▶ _THE REQUEST_: Return the rows from the start through the line holding "click(x=574, y=104)", inclusive, reproducing each line verbatim.

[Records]
———
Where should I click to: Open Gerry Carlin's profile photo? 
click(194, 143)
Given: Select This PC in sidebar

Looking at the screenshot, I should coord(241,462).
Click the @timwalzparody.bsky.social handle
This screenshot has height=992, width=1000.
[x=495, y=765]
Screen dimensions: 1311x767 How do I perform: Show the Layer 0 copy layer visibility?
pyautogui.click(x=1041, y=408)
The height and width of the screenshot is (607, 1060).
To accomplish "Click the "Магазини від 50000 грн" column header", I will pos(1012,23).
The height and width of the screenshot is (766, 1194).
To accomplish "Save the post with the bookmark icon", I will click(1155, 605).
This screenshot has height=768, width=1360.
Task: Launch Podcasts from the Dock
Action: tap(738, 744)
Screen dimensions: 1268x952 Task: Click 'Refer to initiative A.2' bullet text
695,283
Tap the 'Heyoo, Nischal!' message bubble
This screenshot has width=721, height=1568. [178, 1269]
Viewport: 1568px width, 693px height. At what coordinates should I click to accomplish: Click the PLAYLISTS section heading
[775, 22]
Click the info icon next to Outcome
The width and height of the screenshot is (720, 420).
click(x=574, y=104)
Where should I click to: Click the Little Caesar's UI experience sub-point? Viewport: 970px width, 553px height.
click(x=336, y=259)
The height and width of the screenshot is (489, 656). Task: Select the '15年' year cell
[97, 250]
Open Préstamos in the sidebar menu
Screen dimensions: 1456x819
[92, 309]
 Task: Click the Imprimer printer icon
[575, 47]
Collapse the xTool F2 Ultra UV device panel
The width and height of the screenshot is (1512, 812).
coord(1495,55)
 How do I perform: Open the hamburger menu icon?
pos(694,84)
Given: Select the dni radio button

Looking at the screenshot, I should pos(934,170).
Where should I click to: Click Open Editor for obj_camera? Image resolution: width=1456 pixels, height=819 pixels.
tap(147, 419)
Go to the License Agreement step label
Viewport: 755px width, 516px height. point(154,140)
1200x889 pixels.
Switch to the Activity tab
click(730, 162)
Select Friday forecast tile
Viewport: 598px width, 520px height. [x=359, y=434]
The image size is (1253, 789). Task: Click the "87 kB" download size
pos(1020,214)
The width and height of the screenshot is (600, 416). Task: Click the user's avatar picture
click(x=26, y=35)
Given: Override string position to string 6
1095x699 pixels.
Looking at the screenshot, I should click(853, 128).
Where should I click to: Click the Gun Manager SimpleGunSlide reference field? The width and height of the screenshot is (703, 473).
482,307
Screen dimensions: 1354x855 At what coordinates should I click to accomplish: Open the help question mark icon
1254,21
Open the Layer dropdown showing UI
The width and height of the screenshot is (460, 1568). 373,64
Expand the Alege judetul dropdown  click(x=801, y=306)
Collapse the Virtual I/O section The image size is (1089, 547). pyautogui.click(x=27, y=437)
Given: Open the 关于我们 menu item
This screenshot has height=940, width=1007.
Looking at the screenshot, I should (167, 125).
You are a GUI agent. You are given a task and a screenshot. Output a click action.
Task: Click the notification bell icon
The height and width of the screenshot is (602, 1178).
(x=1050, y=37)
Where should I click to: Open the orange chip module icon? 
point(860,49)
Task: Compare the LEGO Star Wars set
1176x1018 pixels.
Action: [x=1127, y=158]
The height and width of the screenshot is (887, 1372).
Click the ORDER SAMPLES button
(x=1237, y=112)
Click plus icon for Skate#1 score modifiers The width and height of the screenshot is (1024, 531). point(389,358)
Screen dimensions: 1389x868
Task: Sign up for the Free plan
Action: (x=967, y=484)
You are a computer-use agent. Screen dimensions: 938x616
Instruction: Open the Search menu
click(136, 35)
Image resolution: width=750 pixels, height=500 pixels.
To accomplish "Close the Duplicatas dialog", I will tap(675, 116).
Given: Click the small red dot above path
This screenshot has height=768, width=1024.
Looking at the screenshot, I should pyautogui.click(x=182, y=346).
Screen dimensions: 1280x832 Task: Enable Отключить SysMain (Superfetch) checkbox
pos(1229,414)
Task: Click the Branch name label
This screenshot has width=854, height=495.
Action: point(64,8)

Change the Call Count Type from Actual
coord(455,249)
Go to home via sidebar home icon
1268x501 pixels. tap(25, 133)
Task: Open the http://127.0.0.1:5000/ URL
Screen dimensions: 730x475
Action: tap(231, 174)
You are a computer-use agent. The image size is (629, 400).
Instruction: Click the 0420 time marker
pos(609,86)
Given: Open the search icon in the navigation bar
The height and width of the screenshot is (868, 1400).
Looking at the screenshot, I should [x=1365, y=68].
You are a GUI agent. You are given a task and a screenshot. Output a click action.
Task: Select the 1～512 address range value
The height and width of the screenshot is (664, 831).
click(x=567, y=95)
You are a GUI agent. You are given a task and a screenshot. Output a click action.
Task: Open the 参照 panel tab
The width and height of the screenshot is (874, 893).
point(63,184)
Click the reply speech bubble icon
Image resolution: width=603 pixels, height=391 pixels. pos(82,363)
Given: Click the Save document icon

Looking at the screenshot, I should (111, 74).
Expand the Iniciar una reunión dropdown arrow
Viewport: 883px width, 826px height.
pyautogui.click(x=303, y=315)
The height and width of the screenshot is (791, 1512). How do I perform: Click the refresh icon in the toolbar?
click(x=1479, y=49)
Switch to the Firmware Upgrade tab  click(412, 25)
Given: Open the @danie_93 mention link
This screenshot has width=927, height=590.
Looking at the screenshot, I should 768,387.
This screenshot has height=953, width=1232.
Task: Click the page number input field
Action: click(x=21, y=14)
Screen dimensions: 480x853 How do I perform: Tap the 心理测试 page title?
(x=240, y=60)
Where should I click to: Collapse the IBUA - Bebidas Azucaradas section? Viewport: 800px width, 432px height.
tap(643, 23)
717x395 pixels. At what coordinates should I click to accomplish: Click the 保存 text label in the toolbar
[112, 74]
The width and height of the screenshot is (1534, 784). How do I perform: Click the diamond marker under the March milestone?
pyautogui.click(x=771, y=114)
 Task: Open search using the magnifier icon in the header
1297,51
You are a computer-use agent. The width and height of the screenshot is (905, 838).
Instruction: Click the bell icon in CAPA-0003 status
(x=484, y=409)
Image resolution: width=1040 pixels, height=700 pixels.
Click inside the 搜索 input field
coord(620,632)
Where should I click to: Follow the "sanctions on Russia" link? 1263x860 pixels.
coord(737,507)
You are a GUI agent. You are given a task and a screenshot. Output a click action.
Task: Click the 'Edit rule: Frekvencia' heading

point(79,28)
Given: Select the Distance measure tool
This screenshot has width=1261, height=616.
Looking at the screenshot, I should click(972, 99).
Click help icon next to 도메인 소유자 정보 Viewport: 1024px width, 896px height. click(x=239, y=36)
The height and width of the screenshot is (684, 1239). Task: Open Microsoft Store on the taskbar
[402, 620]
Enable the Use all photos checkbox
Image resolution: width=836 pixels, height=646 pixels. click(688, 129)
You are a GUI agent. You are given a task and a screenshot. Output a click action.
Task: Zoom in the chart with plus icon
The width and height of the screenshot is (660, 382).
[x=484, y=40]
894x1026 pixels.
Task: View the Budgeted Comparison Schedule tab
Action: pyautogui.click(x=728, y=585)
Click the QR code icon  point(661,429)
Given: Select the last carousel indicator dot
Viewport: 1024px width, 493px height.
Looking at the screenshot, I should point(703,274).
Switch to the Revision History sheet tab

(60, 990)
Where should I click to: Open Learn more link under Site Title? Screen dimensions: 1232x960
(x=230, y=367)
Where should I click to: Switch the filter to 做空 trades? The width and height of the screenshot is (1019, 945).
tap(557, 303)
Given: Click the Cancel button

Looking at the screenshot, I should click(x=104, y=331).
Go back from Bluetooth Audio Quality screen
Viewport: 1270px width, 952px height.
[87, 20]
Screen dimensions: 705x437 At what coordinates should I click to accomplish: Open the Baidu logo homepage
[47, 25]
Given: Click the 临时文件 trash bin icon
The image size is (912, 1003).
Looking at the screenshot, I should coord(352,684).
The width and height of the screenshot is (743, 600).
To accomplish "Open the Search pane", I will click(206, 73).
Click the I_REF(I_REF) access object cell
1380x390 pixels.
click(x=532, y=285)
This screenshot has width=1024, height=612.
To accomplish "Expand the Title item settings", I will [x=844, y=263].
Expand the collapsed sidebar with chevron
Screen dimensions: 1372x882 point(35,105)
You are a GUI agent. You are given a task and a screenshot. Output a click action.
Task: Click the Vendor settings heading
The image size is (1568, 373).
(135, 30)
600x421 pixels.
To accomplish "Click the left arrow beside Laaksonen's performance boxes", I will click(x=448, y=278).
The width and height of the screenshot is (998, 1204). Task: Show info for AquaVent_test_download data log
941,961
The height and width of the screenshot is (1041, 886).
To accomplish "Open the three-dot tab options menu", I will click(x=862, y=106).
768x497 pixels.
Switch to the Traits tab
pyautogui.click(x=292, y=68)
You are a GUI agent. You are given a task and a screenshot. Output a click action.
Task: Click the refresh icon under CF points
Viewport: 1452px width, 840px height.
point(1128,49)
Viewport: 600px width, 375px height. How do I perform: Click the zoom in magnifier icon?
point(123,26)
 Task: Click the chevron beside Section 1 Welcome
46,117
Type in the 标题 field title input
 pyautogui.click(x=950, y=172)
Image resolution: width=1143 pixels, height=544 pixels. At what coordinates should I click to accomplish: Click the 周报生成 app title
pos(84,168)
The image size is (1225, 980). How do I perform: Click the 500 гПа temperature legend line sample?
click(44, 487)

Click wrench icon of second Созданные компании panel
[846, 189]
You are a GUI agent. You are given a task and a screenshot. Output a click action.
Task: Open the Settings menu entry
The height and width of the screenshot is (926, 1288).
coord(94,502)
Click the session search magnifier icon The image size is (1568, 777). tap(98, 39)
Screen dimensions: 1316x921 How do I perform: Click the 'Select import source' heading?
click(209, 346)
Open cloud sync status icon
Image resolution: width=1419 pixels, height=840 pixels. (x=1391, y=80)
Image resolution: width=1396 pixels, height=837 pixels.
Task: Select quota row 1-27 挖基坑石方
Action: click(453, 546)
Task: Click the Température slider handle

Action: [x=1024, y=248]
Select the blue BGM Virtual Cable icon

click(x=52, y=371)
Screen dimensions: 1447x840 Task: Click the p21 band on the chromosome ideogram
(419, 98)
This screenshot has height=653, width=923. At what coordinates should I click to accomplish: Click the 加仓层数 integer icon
———
▶ _OUTPUT BELOW_:
Where should I click to: Open Gerry Carlin's profile photo? 
click(194, 143)
Given: Select This PC in sidebar

Looking at the screenshot, I should coord(241,462).
Click the @timwalzparody.bsky.social handle
This screenshot has height=992, width=1000.
[x=495, y=765]
Screen dimensions: 1311x767 How do I perform: Show the Layer 0 copy layer visibility?
pyautogui.click(x=1041, y=408)
The height and width of the screenshot is (607, 1060).
To accomplish "Click the "Магазини від 50000 грн" column header", I will pos(1012,23).
The height and width of the screenshot is (766, 1194).
To accomplish "Save the post with the bookmark icon", I will click(1155, 605).
This screenshot has height=768, width=1360.
Task: Launch Podcasts from the Dock
Action: tap(738, 744)
Screen dimensions: 1268x952 Task: Click 'Refer to initiative A.2' bullet text
695,283
Tap the 'Heyoo, Nischal!' message bubble
This screenshot has width=721, height=1568. [178, 1269]
Viewport: 1568px width, 693px height. At what coordinates should I click to accomplish: Click the PLAYLISTS section heading
[775, 22]
Click the info icon next to Outcome
The width and height of the screenshot is (720, 420).
click(x=574, y=104)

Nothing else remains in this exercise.